There is no mystery. Optimization!
package blah
import (
"bytes"
"encoding/binary"
"testing"
)
func BenchmarkByteConversionLeast(t *testing.B) {
var i uint32 = 3419234848
buf := new(bytes.Buffer)
_ = binary.Write(buf, binary.BigEndian, i)
b := buf.Bytes()
for n := 0; n < t.N; n++ {
// Start with least significant bit: 0.27 nanos
value := uint32(b[3]) | uint32(b[2])<<8 | uint32(b[2])<<16 | uint32(b[0])<<24
_ = value
}
}
func BenchmarkByteConversionMost(t *testing.B) {
var i uint32 = 3419234848
buf := new(bytes.Buffer)
_ = binary.Write(buf, binary.BigEndian, i)
b := buf.Bytes()
for n := 0; n < t.N; n++ {
// Start with most significant bit: 0.68 nanos
value := uint32(b[0])<<24 | uint32(b[1])<<16 | uint32(b[2])<<8 | uint32(b[3])
_ = value
}
}
Output:
go test silly_test.go -bench=.
goos: linux
goarch: amd64
BenchmarkByteConversionLeast-4 2000000000 0.72 ns/op
BenchmarkByteConversionMost-4 2000000000 1.80 ns/op
It should be obvious. Bounds check elimination.
Just use common sense. If you check the array bounds for indices 3, 2, 1, and 0 you can stop checking at 3 since, obviously, 2, 1, and 0 will also be valid. If you check the array bounds for indices 0, 1, 2, and 3 you have to check the bounds for them all. One bounds check versus four bounds checks.

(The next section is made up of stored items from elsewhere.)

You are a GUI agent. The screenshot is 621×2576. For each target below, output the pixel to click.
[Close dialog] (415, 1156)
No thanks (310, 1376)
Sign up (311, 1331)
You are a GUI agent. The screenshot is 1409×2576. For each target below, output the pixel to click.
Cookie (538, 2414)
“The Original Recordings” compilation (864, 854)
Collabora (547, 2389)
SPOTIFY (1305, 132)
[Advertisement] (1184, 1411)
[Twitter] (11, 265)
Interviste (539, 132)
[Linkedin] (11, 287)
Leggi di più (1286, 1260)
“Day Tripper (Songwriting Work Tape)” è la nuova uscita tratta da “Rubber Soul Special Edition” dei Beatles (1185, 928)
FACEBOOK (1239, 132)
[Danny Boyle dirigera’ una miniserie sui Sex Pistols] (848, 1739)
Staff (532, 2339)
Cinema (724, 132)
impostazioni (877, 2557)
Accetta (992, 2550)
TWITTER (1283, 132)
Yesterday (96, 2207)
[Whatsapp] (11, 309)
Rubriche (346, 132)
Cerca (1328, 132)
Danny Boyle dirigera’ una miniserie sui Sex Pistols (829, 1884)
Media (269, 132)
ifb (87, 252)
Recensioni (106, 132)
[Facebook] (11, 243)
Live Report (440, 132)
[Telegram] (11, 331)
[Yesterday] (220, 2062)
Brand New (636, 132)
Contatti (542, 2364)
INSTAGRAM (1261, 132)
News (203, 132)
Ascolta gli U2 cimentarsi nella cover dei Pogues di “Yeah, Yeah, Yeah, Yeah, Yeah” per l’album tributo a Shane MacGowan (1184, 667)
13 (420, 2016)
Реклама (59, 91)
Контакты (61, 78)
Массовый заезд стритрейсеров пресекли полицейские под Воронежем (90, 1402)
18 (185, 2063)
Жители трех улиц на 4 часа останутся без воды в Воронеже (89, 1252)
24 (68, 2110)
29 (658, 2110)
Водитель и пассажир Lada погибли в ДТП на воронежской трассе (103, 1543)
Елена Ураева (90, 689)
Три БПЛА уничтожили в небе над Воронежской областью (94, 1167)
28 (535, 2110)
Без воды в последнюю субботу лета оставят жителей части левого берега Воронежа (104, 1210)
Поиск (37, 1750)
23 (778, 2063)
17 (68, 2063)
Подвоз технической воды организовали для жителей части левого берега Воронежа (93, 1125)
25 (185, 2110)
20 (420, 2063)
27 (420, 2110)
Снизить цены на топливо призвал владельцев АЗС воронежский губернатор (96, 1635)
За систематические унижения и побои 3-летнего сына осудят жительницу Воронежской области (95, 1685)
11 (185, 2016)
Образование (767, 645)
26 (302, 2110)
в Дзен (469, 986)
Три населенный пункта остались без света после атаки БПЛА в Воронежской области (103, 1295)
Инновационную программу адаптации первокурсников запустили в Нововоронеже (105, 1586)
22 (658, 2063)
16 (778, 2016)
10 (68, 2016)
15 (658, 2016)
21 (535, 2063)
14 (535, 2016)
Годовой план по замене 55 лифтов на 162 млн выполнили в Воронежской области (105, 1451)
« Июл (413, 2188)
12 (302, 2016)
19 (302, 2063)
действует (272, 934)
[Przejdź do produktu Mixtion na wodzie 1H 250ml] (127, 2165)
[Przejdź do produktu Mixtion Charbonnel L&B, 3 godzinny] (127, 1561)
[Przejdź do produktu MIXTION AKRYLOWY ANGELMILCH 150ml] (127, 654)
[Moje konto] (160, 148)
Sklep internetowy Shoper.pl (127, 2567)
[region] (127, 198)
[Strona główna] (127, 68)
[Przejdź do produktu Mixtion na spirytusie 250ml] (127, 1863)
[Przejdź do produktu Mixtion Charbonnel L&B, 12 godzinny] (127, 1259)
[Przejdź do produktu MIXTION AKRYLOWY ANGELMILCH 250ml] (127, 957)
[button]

Wikipedia: Bounds-checking elimination
You should also be reading good code, like the Go standard library. For example,
func (littleEndian) PutUint64(b []byte, v uint64) {
_ = b[7] // early bounds check to guarantee safety of writes below
b[0] = byte(v)
b[1] = byte(v >> 8)
b[2] = byte(v >> 16)
b[3] = byte(v >> 24)
b[4] = byte(v >> 32)
b[5] = byte(v >> 40)
b[6] = byte(v >> 48)
b[7] = byte(v >> 56)
}